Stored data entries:

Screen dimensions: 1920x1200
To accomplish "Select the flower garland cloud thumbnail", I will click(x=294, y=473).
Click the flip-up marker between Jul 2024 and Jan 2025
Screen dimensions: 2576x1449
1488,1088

**WHAT THIS TASK INVOLVES**
Quote each line of the data above exactly as written.

**RESULT BELOW**
Screen dimensions: 1920x1200
To accomplish "Select the flower garland cloud thumbnail", I will click(x=294, y=473).
Click the flip-up marker between Jul 2024 and Jan 2025
Screen dimensions: 2576x1449
1488,1088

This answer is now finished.